June 2, 2010: Enterprise Software Giants on the Prowl – Sorting Out M&A Targets
A brief audio review of this research can be found here: http://live.ssrllc.com/wp-content/uploads/2010/06/June-2-2010-Paul-Sagawa-Software-MA.wma
Software has historically been the most acquisitive arena in TMT. SAP’s recent $5.8B acquisition of Sybase and IBM’s public commitment to $20B in future deals suggest that recession-related caution may be giving way to an up-cycle in software M&A. Indeed, the number of deals by serial acquirers Oracle, IBM, Microsoft, HP, and SAP fell from 38 in 2007 to 26 in 2009, while the net cash position of these five players has risen to $46.2 Billion.
Of 71 enterprise software companies in the Russell 2000 in 2007, 12 have since been acquired, at an average premium of over 40%. The acquired companies fell disproportionately into the Business Intelligence, Web Content management, and Computer Aided Design categories, and were generating 20% annual revenue growth and 5% operating margins at the time of acquisition. Prices paid averaged 3.45 times sales and represented a P/E to Growth (PEG ratio) of 1.90%, vs. 3.0 times P/S and 1.79% PEG for non-acquired companies.
Oracle had slowed down its M&A pace from 2007 to 2009, with enterprise infrastructure vendor BEA Systems the main addition, but has nearly equaled its 2009 deal flow just 5 months into 2010. IBM has been steadier, but has publicly pledged to pick up the pace. It recently announced a $1.4B deal to buy business process integration software vendor Sterling Commerce from AT&T. Microsoft has disavowed immediate interest in large M&A, but has done numerous small deals over the years and has a prodigious cash balance to help fund future deals. HP has been aggressive, mixing software deals with hardware acquisitions, its recent acquisitions of 3Com and Palm evidence of its appetite. SAP has been historically quiet, but recently stepped up with its deal for Sybase, possibly signaling further interests. We also note that other IT giants – Google, Cisco, EMC, VMware, et al. – could potentially step up as well.

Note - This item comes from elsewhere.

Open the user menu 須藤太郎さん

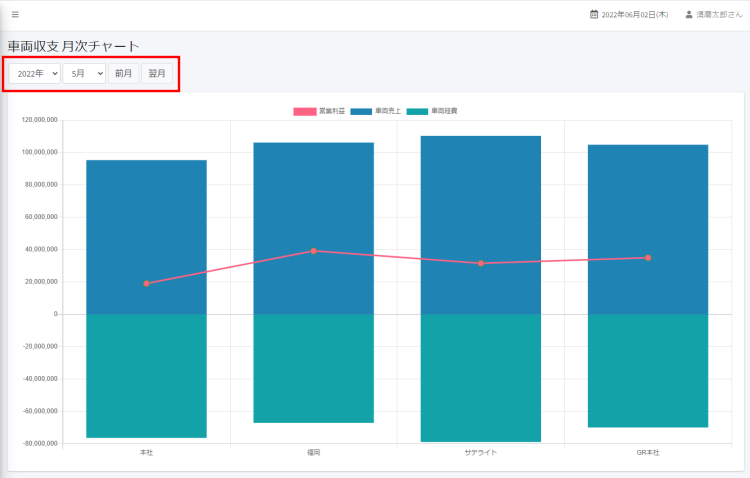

We believe that the most active M&A areas in software will be business intelligence, virtualization and cloud technologies, security and high-growth industry-specific markets, such as health care and education. Business intelligence (BI), including the closely related field of data integration and quality software, is a particularly likely arena for deals. BI was ranked the number one technology priority by CIOs in Gartner’s annual surveys until this past year, when economic crisis raised forced it to the back burner in favor of cost reduction initiatives for many organizations, but is expected to grow nearly 9%/yr through 2014. Furthermore, the BI market is fragmented – no one player has a complete solution – making M&A more likely as the big vendors (Oracle, IBM, Microsoft and SAP) expand their portfolios.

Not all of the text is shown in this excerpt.